The four guiding principles adopted to engage children in learning:
Play is actually a child’s work. The classroom curriculum for each child stems from their interests, their skills, and developmental needs. From what we learn through conversations with children along with what we know is of interest to them, curriculum topics are chosen. Through observation, documentation, and reflection, the learning goals and objectives are created. Teachers provide experiences and opportunities that are developmentally appropriate, reflective, engaging, and enjoyable, creating for each child the ability to obtain knowledge in a creative way.
Children engage in projects and studies of real-world topics. The length of a project may be anywhere from a week to a season to the entire school year. We believe children learn best when their interest is piqued, and they become fully engaged. Teachers play an integral role as advisors, co-learners, and collaborators while guiding and supporting each child’s desire to explore.
Our approach focuses on children learning through a variety of modalities. New ideas and concepts are introduced in multiple forms, such as print, art, music, and through nature. With these experiences, each child can subsequently understand and connect with the concepts being explored and the world around them.
Children are encouraged to be social and to interact with their peers, so invariably they will work together in small or large groups. They communicate and problem solve, as well as take on challenges using comparison and negotiation. Each child’s voice is heard, promoting a balance between a sense of belonging to the group and a sense of self. In collaboration, children also develop interpersonal skills relating to perspective and empathy.
There are three core elements of the Reggio Emilia philosophy: the child, the environment, and the teacher:
Children are born with the innate ability and desire to acquire knowledge. They are strong, competent, creative, and curious. This curiosity motivates them to experience and explores everything that surrounds them, their entire environment.
Children use countless ways to express themselves, both verbally and non-verbally. They have ‘100 languages’ and use each to create, explore, assemble, manipulate, research, learn, play, rejoice, feel, and communicate. Children begin communicating from the moment they are born, and it is up to us to listen to them and observe them to gain an understanding of what they are trying to communicate to us.
Children are capable of using a wide variety of skills and tools that will help them to explore and learn. It is our responsibility to create an accessible environment that nurtures those skills, and provides the necessary tools. In doing so, we express to children that we respect them as researchers, trust them as competent learners, and believe that the work they are doing is worthwhile and important.
Having personal confidence is key to successful learning. To begin with, in our preschool environment, children strive to secure relationships with others. In turn, the development of these relationships helps to instill confidence in the children. This confidence consequently strengthens the children’s ability to search for answers for themselves. Put simply and succinctly, a confident child is a child who is ready and better prepared to learn.

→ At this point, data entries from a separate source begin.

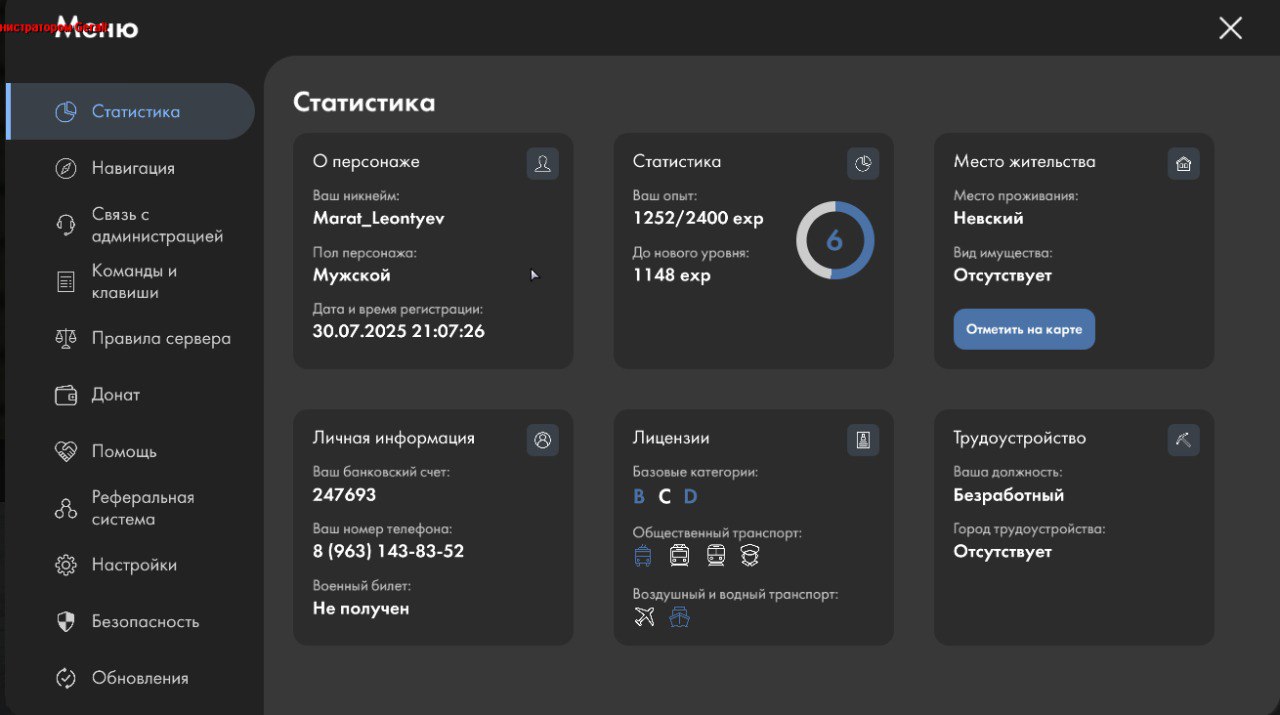This screenshot has width=1280, height=715.
Task: Open Настройки from the sidebar
Action: pyautogui.click(x=134, y=565)
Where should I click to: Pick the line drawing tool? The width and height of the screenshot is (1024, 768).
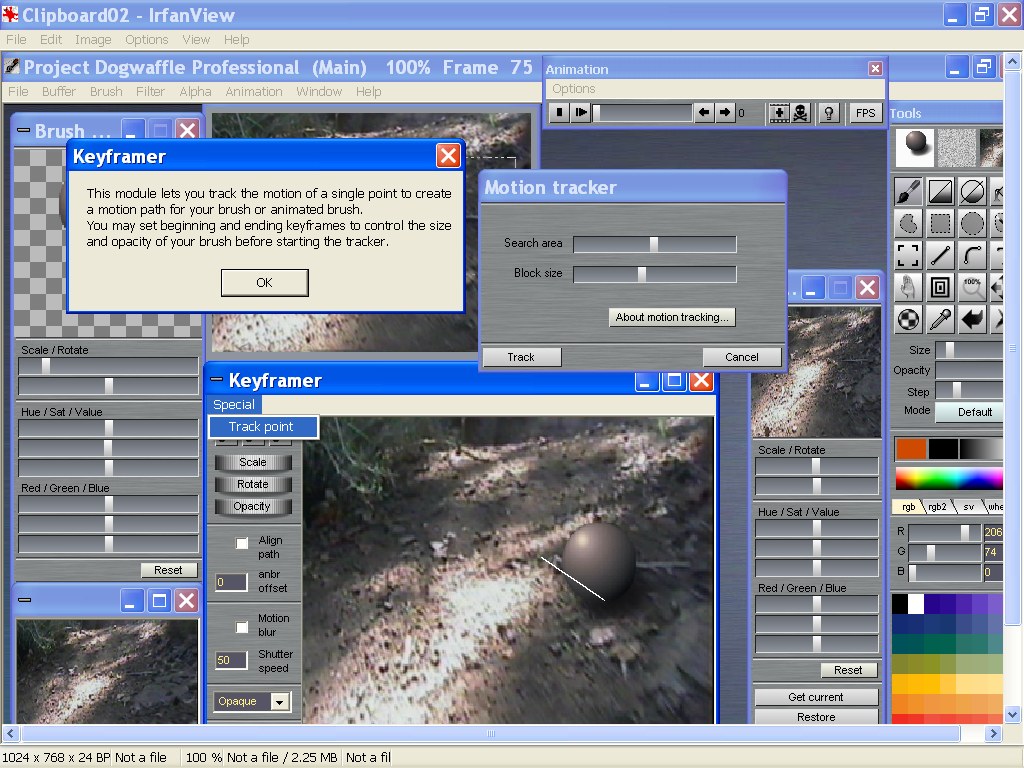tap(940, 255)
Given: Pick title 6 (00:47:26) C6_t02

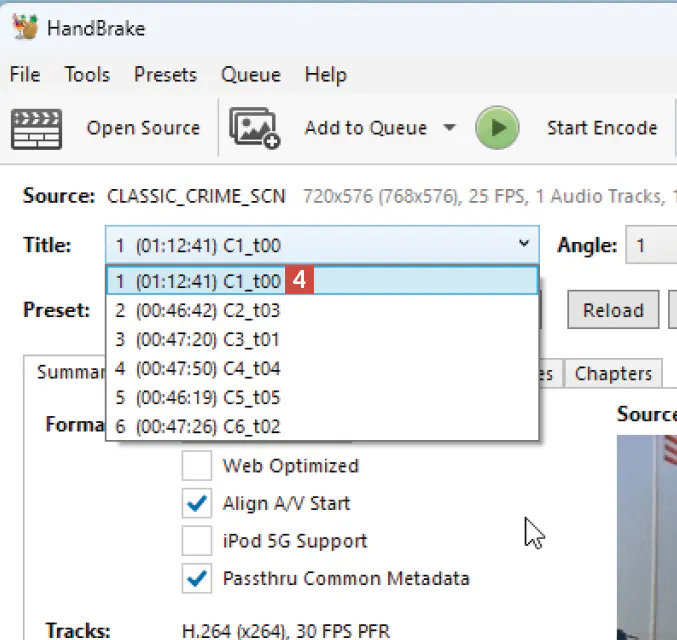Looking at the screenshot, I should click(x=198, y=427).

Here at Community Care Preschool, the classroom is referred to as ‘the third teacher‘ and sets the stage for learning in a space that is inviting, open, orderly, and aesthetically pleasing. It is important for children to be comfortable in the classroom; we want them to feel that this is their second home. Our classroom environment feels intimate, warm, and inviting, filled with everyday furniture. Every item has its place and role, and children can freely access all materials. Our classroom offers a blank slate for children to fill with their ideas and stories.
Our teaching/learning environment has been carefully set up to invite wonder, curiosity, and investigation, and includes:
– Group meeting areas for discussions, stories…
– Atelier (art studio) filled with paper, crayons, paint, glue, and scraps of natural materials
– Dramatic play area with rotating themes based on the children’s interests
– Sensory sand and water tables with frequently changing contents
– Reading nook with books frequently rotated to reflect the children’s current focus of attention
– Reflections area for individual children who need some time alone
– Manipulatives and blocks area for building and creating
– STEM (science, technology, engineering, and math) area for exploration
Our teachers create environments that are aesthetically inviting, orderly, accessible to all children, and collaboratively reflective of their combined ideas. Teachers are investigators, experimenters, researchers, and co-learners. They plan along with the children by framing questions, collecting data, observing, and recording thoughts and actions, and analyzing and interpreting this information in a continuous cycle. As children increase their knowledge, teachers make that visible through documentation. The teachers focus on the process of learning through play, exploration, and discovery (and not on the product that results, the outcome.)